Monitoring Lipophilic Drug Delivery with Lipophilic MRI Contrast Agents 

Lay summary

Delivery of drugs to particular regions of the body is key to treating disease. This delivery is particularly difficult in the brain, due to the blood-brain barrier. Unfortunately, we are limited in our ability to track drugs as they pass through the body.

Our solution is to use imaging compounds that can report on the position of drugs by magnetic resonance imaging (MRI). We will use imaging compounds that resemble drugs in their physical properties and cage them inside nanoparticles in order for the imaging readout to be directly linked to the drug positioning.

 

Update June 2021

A key issue in delivering drugs to the brain is not only in the difficulty of transporting drugs into the brain, but also in determining whether the delivery has occurred and where the drug may subsequently have spread. MRI contrast agents are often used as model compounds for drugs to image these properties, but the chemistry of these contrast agents is wildly different to a typical chemotherapeutic, particularly in terms of lipophilicity.

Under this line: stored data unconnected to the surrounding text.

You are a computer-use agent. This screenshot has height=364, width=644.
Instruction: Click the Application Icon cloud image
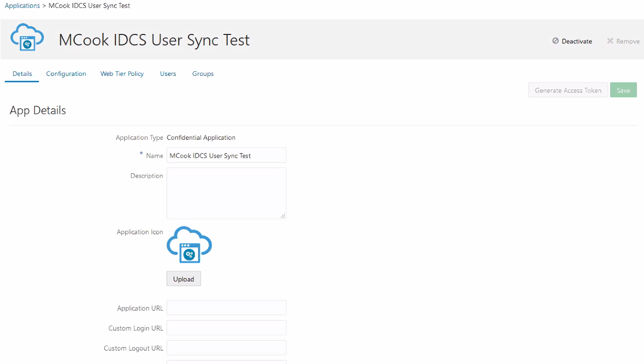pyautogui.click(x=189, y=245)
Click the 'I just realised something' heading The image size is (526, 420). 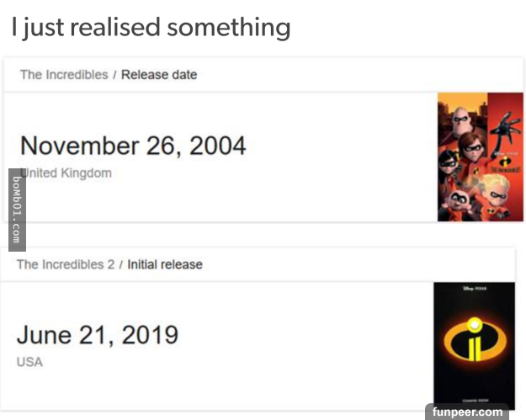click(x=151, y=28)
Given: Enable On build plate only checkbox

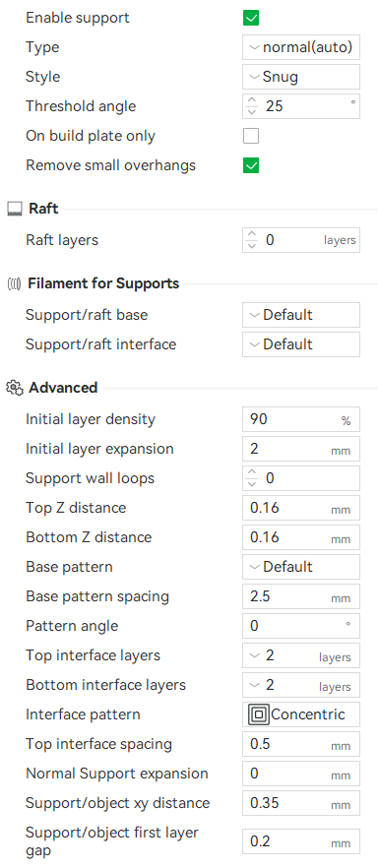Looking at the screenshot, I should (x=251, y=136).
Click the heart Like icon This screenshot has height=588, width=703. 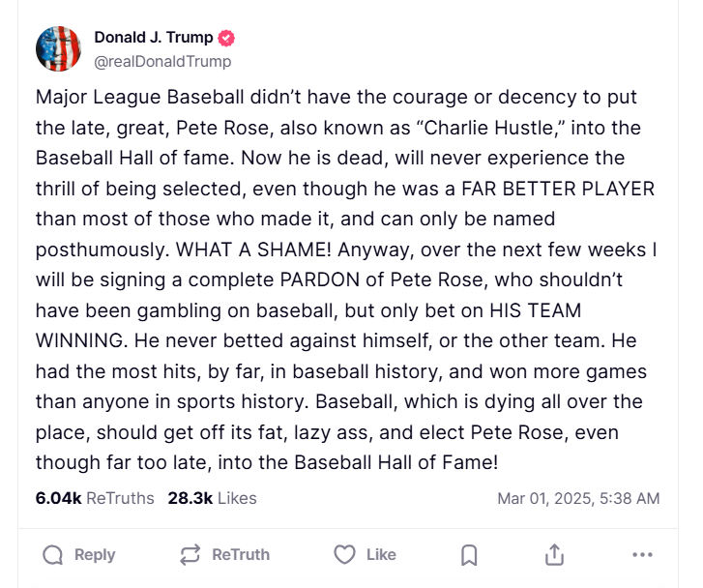[x=344, y=555]
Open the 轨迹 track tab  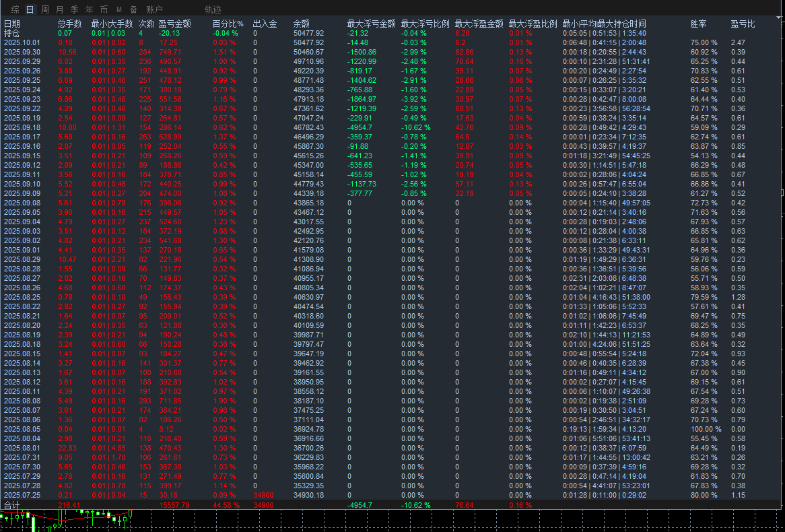pos(213,9)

The aim of our pump-prime award is to use lipophilic MRI contrast agents to provide a more detailed outlook on the delivery of lipophilic drugs to the brain. To this aim, we have so far investigated a few different angles. Firstly, new lipophilic contrast agents are being synthesised both at Nottingham and at MIT. Progress is going well, and these compounds should be ready for further testing over the summer. Nanoparticle composites of existing fluorinated chemotherapeutics have been created and measured, with a view to using self-contained MR signals as the imaging marker. Ex vivo MRI studies have also been carried out following in vivo spinal delivery of contrast agents to the brain. The remainder of the award will focus on combining the initial work on the separate branches of the project – contrast agents, therapeutic nanoparticles, & MR imaging - towards our overall aim.